(SUPPLIED DATA Opens)
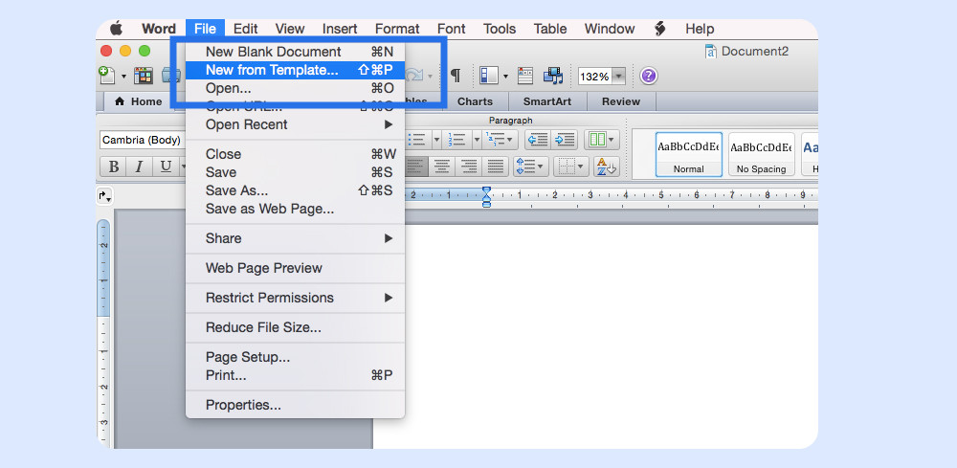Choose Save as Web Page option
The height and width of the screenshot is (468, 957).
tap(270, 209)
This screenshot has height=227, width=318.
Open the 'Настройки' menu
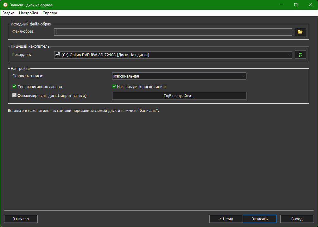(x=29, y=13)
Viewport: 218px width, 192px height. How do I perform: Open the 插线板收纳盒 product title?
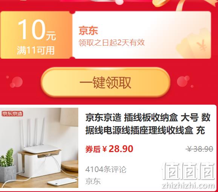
(SUPPLIED DATA Closes)
(SUPPLIED DATA Opens)
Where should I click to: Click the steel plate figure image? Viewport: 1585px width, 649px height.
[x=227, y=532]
(SUPPLIED DATA Closes)
(SUPPLIED DATA Opens)
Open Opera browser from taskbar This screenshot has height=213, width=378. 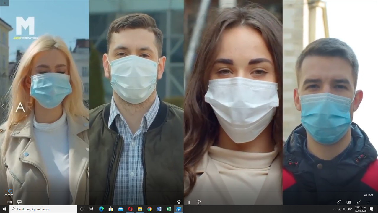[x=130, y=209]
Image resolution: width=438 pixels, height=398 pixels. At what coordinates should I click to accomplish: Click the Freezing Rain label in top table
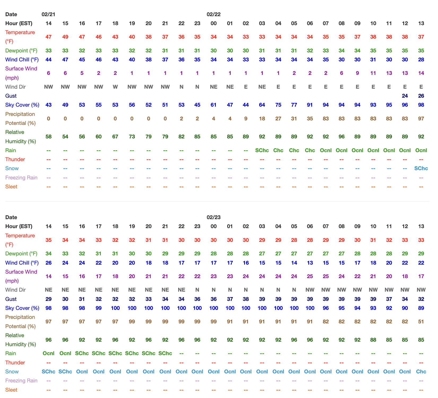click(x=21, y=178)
(SUPPLIED DATA Closes)
### WHAT THE TASK REQUIRES:
In the listing above, find the line with "This screenshot has height=227, width=318." and output every line through the one with "Viewport: 218px width, 192px", exactly, without the pictures.

### ANSWER TO THIS PROBLEM:
This screenshot has height=227, width=318.
Open the 'Настройки' menu
(x=29, y=13)
Viewport: 218px width, 192px height. How do I perform: Open the 插线板收纳盒 product title?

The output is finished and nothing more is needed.